Salvezza, le storie dell’Aquarius in un graphic novel «Non vogliamo convincere, ma riportare fatti reali»

Si intitola Salvezza il graphic novel nato dalla penna del giornalista Marco Rizzo e dalla matita del fumettista Lelio Bonaccorso, presentato nei giorni scorsi agli studenti degli istituti Musco e Brancati di Catania, nell’ambito del progetto Le Voci di Librino. Un reportage giornalistico a fumetti, lungo 128 pagine, ambientato a bordo dell’Aquarius, la nave di SOS Méditerranée e medici Senza Frontiere che soccorreva i migranti al largo della Libia prima di essere accusata di smaltimento illecito di rifiuti. Il libro è frutto dell’esperienza diretta di Bonaccorso e Rizzo che hanno partecipato attivamente, per circa tre settimane, alle operazioni di salvataggio.
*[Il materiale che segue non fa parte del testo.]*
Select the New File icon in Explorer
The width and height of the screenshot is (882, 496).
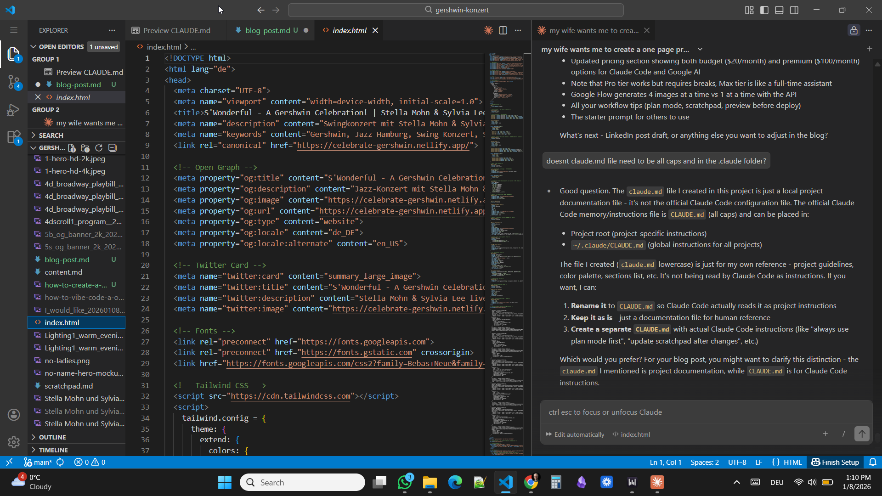(72, 148)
Dieci novembre 2017: l’imbarcazione Aquarius, è pronta a salpare da Catania per una nuova missione umanitaria. A bordo, stavolta, ci sono anche un giornalista e un fumettista. Lo scopo? Vivere in prima persona la tragedia delle migrazioni, ricostruire con dati alla mano le cause che inducono migliaia di persone a mettersi in viaggio per offrire una valida testimonianza su ciò che realmente accade.

Durante l’incontro-confronto con gli studenti, Bonaccorso ha provato a far capire cosa vuol dire vivere un’esperienza di soccorso in mare aperto con i migranti appena scampati alla morte. «Venti giorni – spiega l’autore – nei quali siamo stati testimoni di storie di dolore e di disperazione, ma anche di speranza e gratitudine per chi ha salvato loro la vita». Salvezza è un’opera nata sul campo. Un realistico e dettagliato promemoria. «È la voce – dice – di chi ha percorso il deserto in cerca di una vita migliore, di uomini che hanno subito abusi e torture, delle persone stipate sulle carrette del mare, dei volontari ong che, nonostante le accuse, salvano vite umane quotidianamente, di coloro che ce l’hanno fatta, di chi fuggiva dalla guerra ed è rimasto prigioniero in Libia, di chi teme di ritornarci».

I giovani ascoltatori iniziano a rivivere le emozioni dei protagonisti. La forza evocativa delle immagini, l’immediatezza dei dialoghi e un pettirosso come narratore li trasportano tra le storie dei migranti. C’è Youssuf proveniente dalla Costa D’Avorio, imprigionato insieme ai compagni di viaggio nelle carceri libiche, che racconta le torture e le umiliazioni subite. C’è un amico di Youssuf che mostra i segni della plastica calda sciolta sul suo corpo dai libici, per convincere il padre a pagare 2.500 dollari. C’è anche un anziano signore che ha lavato per mesi latrine in Egitto pur di poter racimolare la somma necessaria a raggiugere la Libia. E poi, la triste storia di Lola, partita da Asmara, con un gruppo di eritrei che la chiamavano la ragazza incinta.

«Perché sul libro non esprimete le vostre idee in merito alle questione?», domanda una ragazza nel corso del dibattito. «Il nostro intento – chiarisce l’autore – non è convincere il lettore su quello che noi pensiamo, ma riportare fatti reali affinché venga a conoscenza di una realtà che non è mai quella che si sente in tv o si legge sui giornali. Pensiamo che le cose siano in un certo modo perché così ci vengono raccontate. Abbiamo interagito con persone distrutte psicologicamente e fisicamente. Donne rimaste incinte dopo le violenze sessuali subite. Ragazzi a cui i libici sparano addosso per farli stare seduti». Storie disumane che nessuno immagina. «Quello che sta avvenendo a due passi da casa nostra – ci tiene a sottolineare – è quello che succedeva nei campi di concentramento durante la Shoah. Forse che la Salvezza di una umanità feroce e disumana, si trovi proprio nelle nuove generazioni?».